ASEAN KEY DESTINATIONS
Compromise key to untangle Thai telecom dispute
The government committee tasked with resolving telecommunications contract amendment disputes may be preparing to compromise with private operators rather than seek the full amount of compensation demanded.
Mobile operators have also expressed confidence the state agencies that allowed the concession amendments will take responsibility as well.
Jirawan Boonperm, the permanent secretary for the Information and Communications Technology ministry and chairwoman of the four-member committee, said negotiations could end with operators not having to pay TOT full compensation.
"If they [private mobile operators] come up with a solution acceptable to all parties, a settlement can be made," she said.
The committee, which was decreed by the cabinet on Tuesday, will hold talks with executives of Advanced Info Service, Total Access Communication and True Corporation about solving the problems stemming from past amendments to their contracts.
However, a source at one mobile company said arbitration would likely be required to help settle the dispute unless the government has the authority unilaterally to rule the amendments void. A final decision on the negotiations will be made by the cabinet.
One executive said that even if the committee could scrutinise all of the details in the amended contracts within the 15-day limit set by cabinet, whether the dispute can be settled by that deadline is uncertain.
Also, government demands that concession holders return to the original terms will only lead to other problems, as the current terms have been used for years and already affected the companies' business, policy and investment plans.

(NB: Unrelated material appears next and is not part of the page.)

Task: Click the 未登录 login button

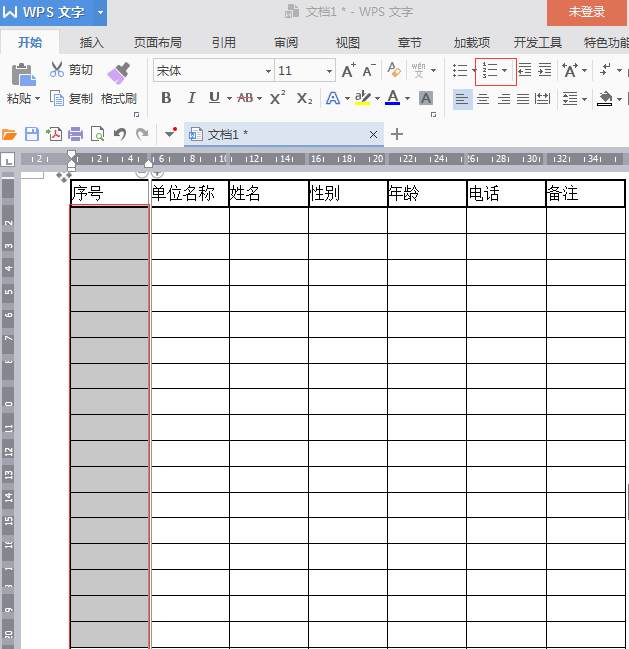Action: [x=587, y=12]
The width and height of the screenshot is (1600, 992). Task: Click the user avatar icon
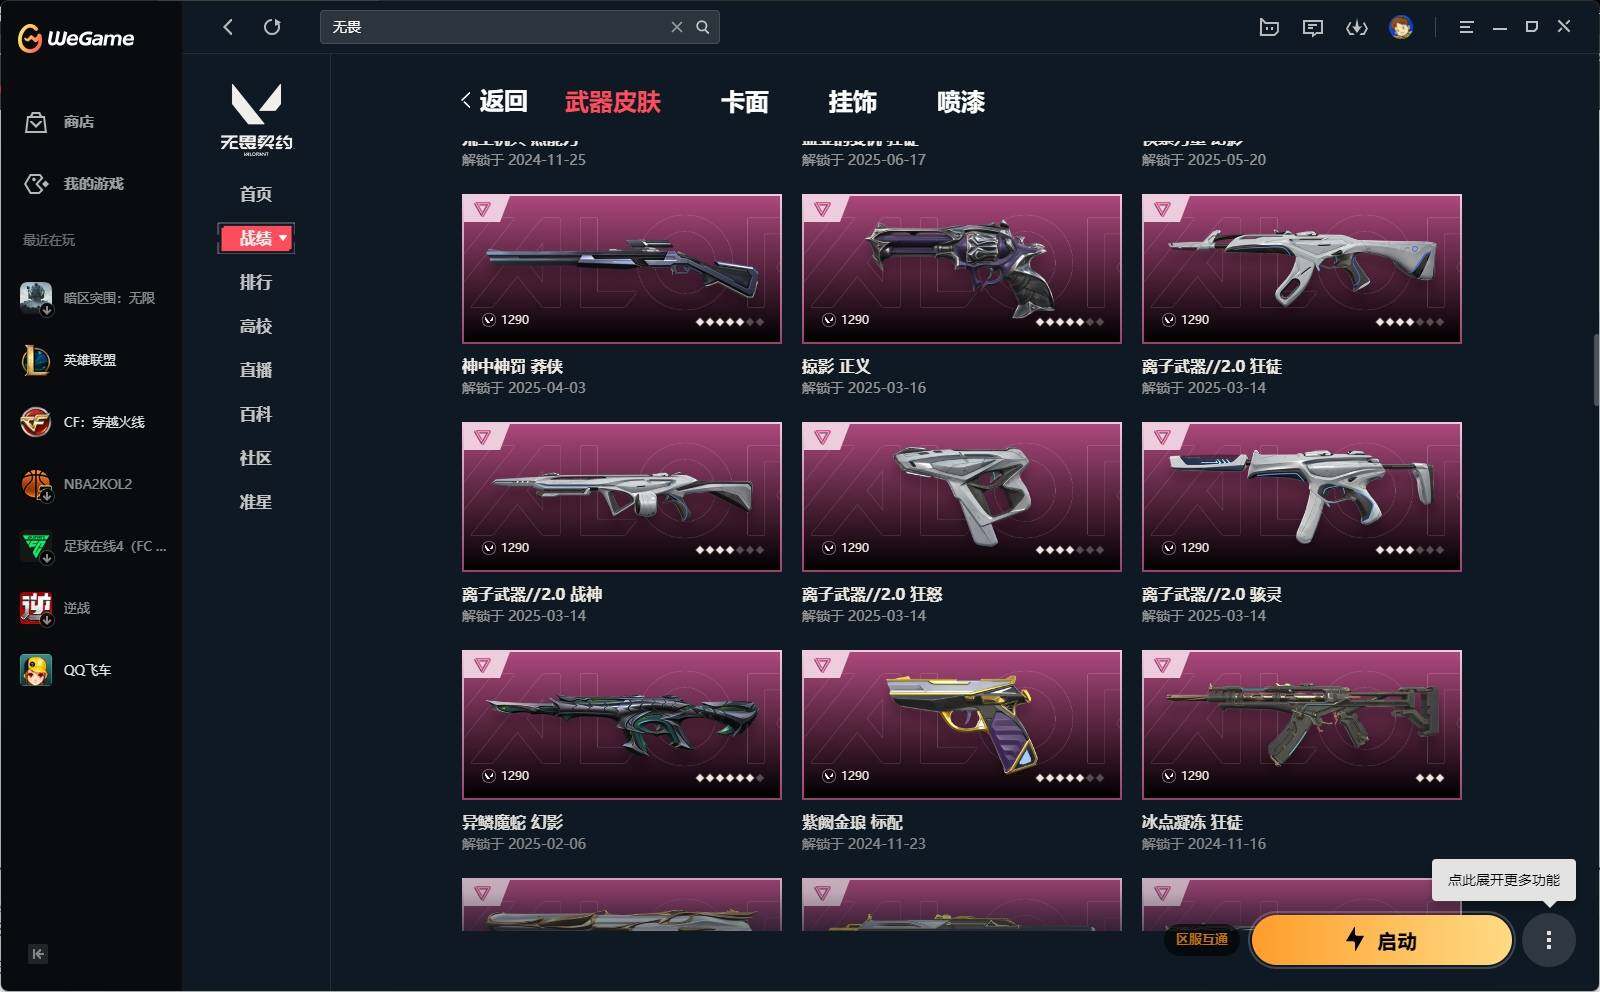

"The private companies' stance is the contract amendments were not done by them, but rather state agencies. So if the government wants someone to take responsibility for this, it should be whoever allowed the amendments to be made in the first place," said the executive.
Suphachai Chearavanont, the chief executive of True Corporation, expressed concern about TOT's request for a telecom excise tax payment of 1.4 billion baht from his company for fixed-line business. Under the amendments, operators' revenue sharing with the state could be considered excise tax.
The other issue is TOT's request for 35 billion baht in compensation for access charge fees from True Move. Its concession is owned by CAT Telecom, who failed to pay access charge to TOT.